Only the lines from the one containing "Task: Click the pin icon in title bar" through the last line of the data below belong in your answer, copied exactly and without pictures.

_Records excerpted from a collection:_
↓

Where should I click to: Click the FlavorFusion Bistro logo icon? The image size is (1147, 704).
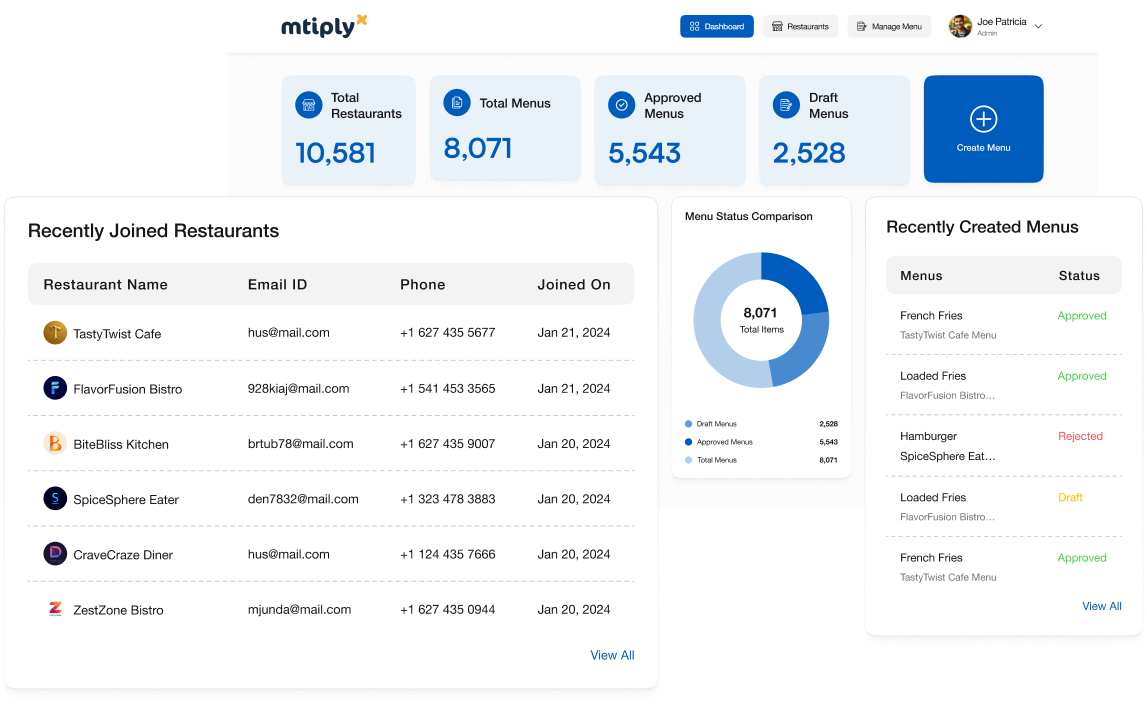pos(55,388)
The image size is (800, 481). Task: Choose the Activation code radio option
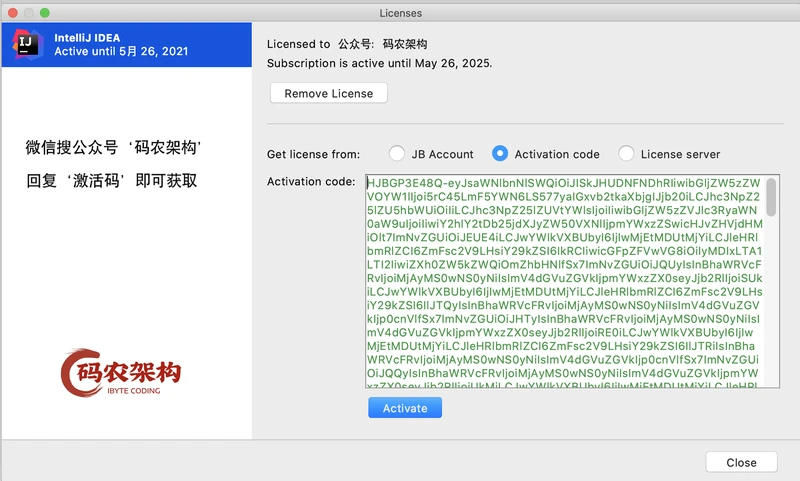(x=500, y=154)
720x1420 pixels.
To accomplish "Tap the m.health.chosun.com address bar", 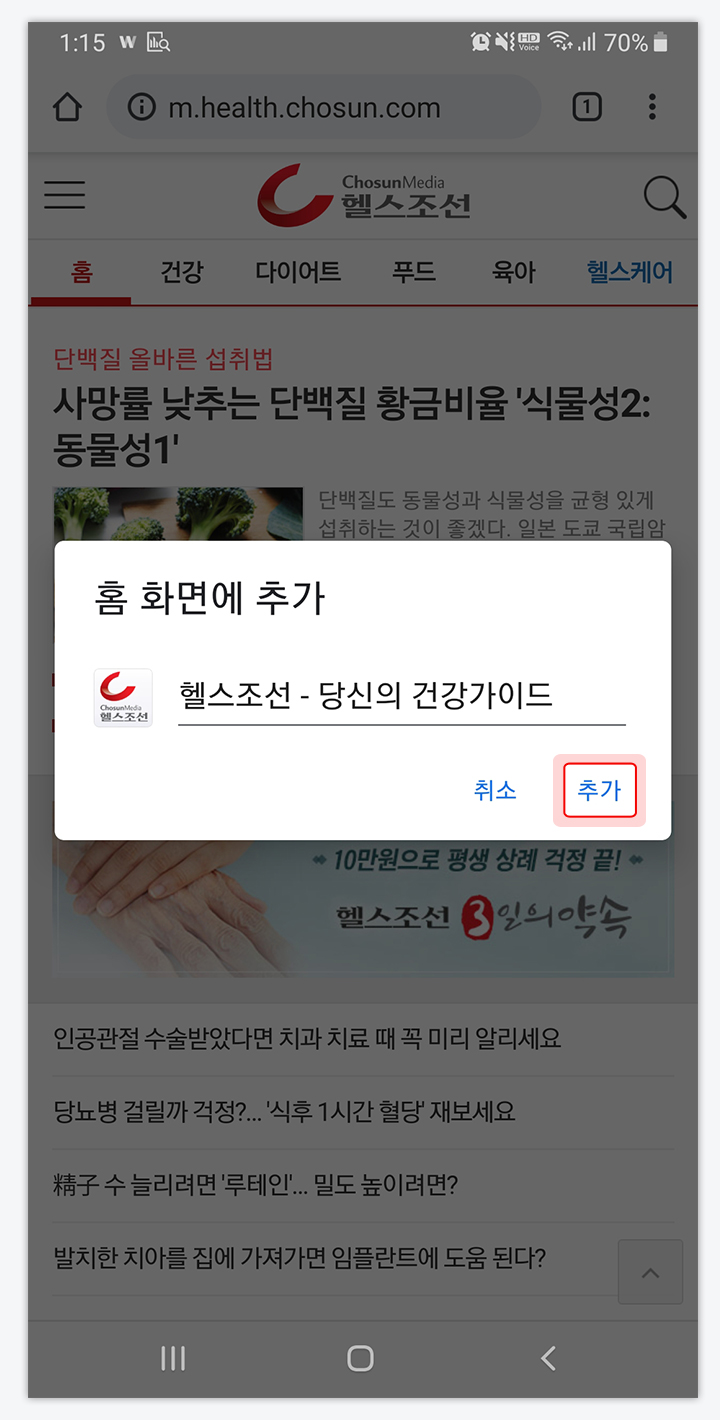I will click(324, 107).
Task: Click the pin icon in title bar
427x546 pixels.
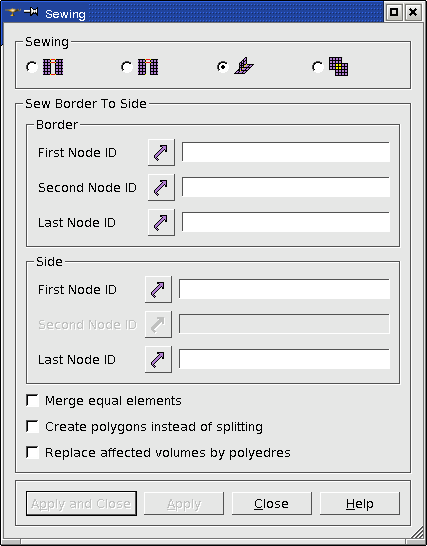Action: [x=31, y=12]
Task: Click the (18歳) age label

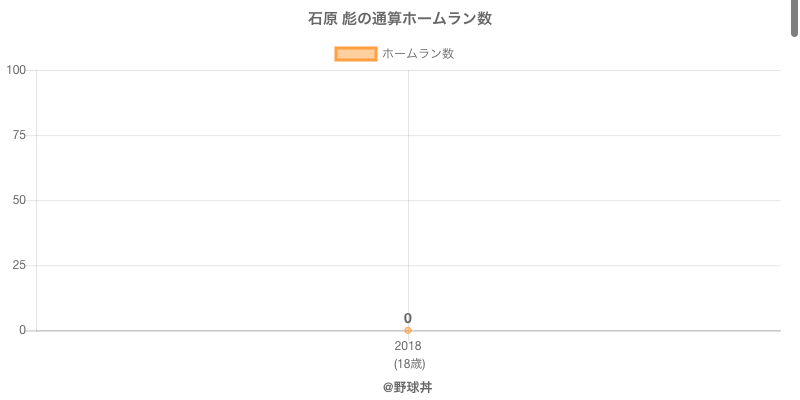Action: [x=408, y=363]
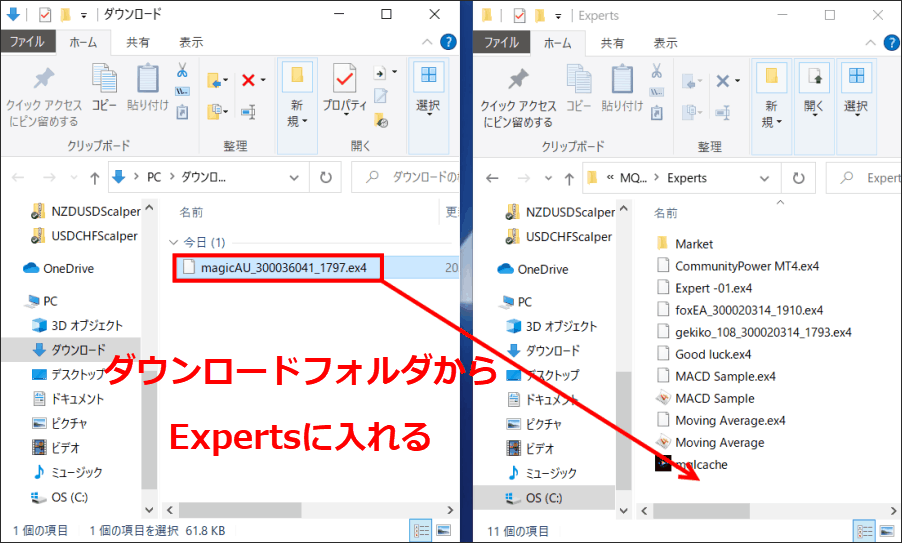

↑

_Task answer:_
Task: Click the pin icon in title bar
427x546 pixels.
Action: [x=31, y=12]
Task: Click the (18歳) age label

Action: [x=408, y=363]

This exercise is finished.